April 29, 2010 in Opinion

Editorial: Police Guild voting stunt hurt its own rank and file

 

The Spokesman-Review Editorial Board

Members of The Spokesman-Review editorial board help to determine The Spokesman-Review's position on issues of interest to the Inland Northwest. Board members are:

Just because the Spokane Police Guild races to the defense of officers who break the law, abuse their authority or demonstrate other inappropriate conduct, that’s no reason to conclude the guild condones such behavior. After all, it’s a union’s job to protect a member’s contractual rights.

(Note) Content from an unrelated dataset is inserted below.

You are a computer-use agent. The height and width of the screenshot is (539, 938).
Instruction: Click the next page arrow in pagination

Just as it’s a police chief’s responsibility to uphold appropriate standards of professional conduct and impose consequences for violations.

But the Spokane Police Guild went way beyond its proper role when it deliberately misrepresented the outcome of a no-confidence vote against Chief Anne Kirkpatrick and Assistant Chief Jim Nicks. Still worse, guild leadership threatened retaliation against any member who dared expose the deception.

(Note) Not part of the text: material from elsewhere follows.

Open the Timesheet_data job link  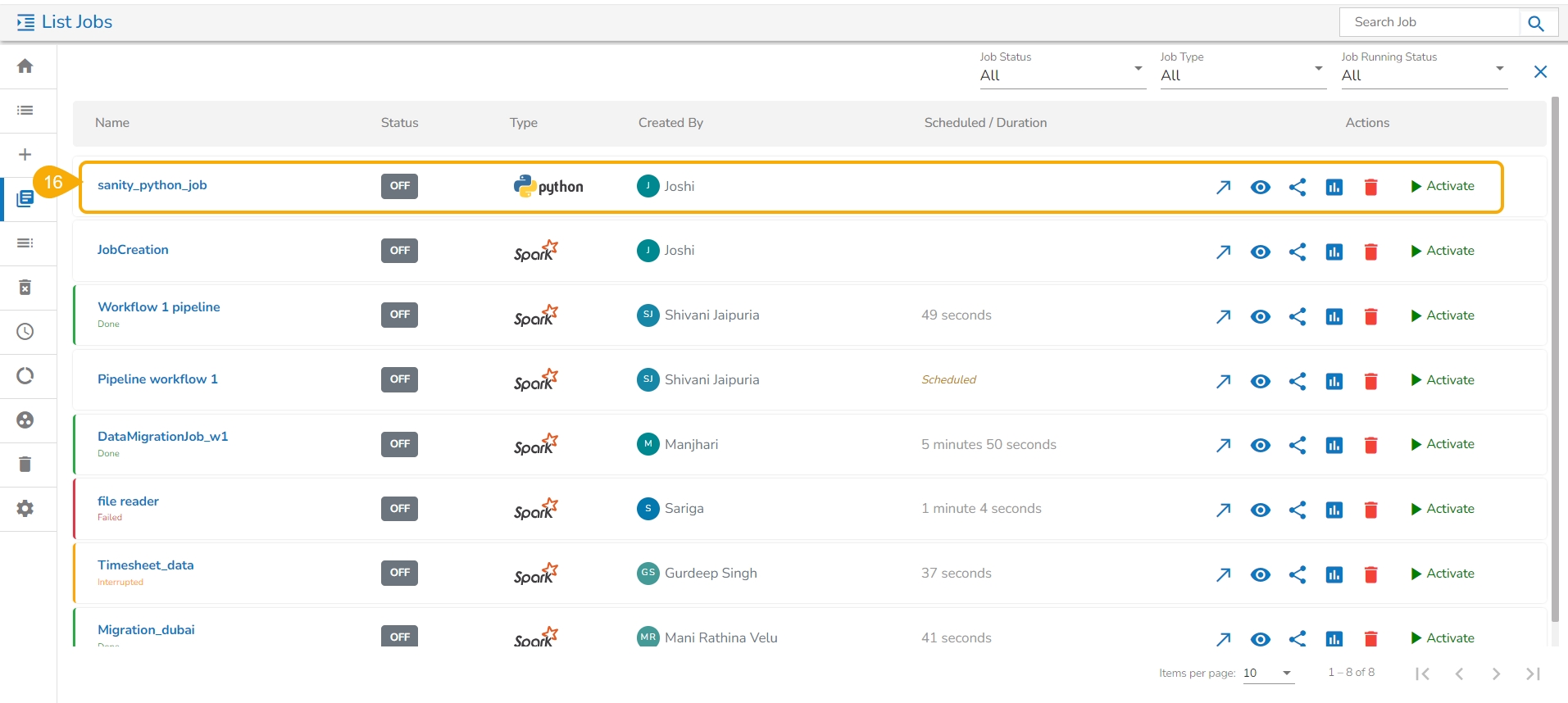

The guild’s leadership was quick to announce early in April that a no-confidence vote had been taken and that most members had expressed their dissatisfaction with Kirkpatrick. They refused to provide specific numbers but described the outcome more than once as a majority.

Actually, 40 percent of the guild’s 276 members voted no confidence.

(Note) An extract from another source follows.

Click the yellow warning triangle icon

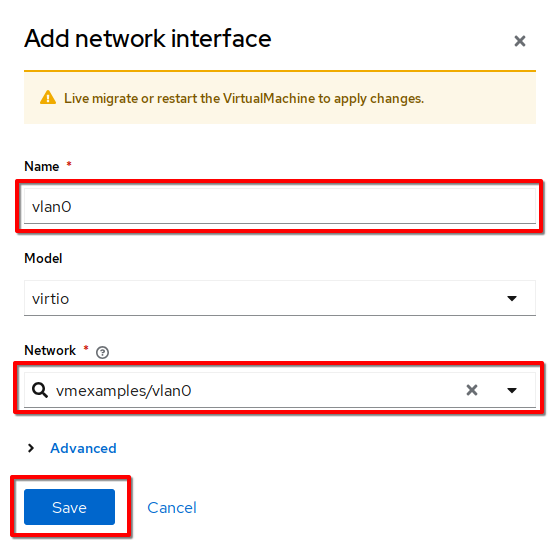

You’d think 40 percent would be ammunition enough for the guild to insist publicly that the administration’s internal support is shaky. And you’d think that the guild’s officers would be smart enough to realize that someone with access to the truth would eventually reveal it.

Someone did. The Spokesman-Review received a printout of the vote information, showing that only 112 guild members supported the no-confidence vote. That was more than half of the 191 who voted, but not the majority of the full membership that union leaders claimed.

The highly publicized incidents that have put several Spokane police officers in a negative light over the past couple of years are not typical of the department’s rank and file. We suspect that most members of the force disapprove of officer misconduct, even if many of them think Kirkpatrick’s response has been too harsh.

On the latter point, we strongly disagree. For the sake of the community as well as the police force, a bond of public trust is essential for effective law enforcement. It’s an important part of Kirkpatrick’s job to encourage that trust by making it plain that deviations from professional conduct will not be tolerated. She’s assumed that duty admirably, even at the risk of pushback from the union.

On the other hand, the Spokane Police Guild’s falsehood over the vote of no confidence reveals seriously misplaced priorities. It leaves the public wondering if the union is willing to overlook misconduct after all.

The strict personnel actions that have earned Kirkpatrick the guild’s animosity serve to solidify the public’s faith that law enforcement officers in Spokane are held to a high standard. That’s in the best interests of the officers on the street. It’s not their chief who’s let them down – it’s their union.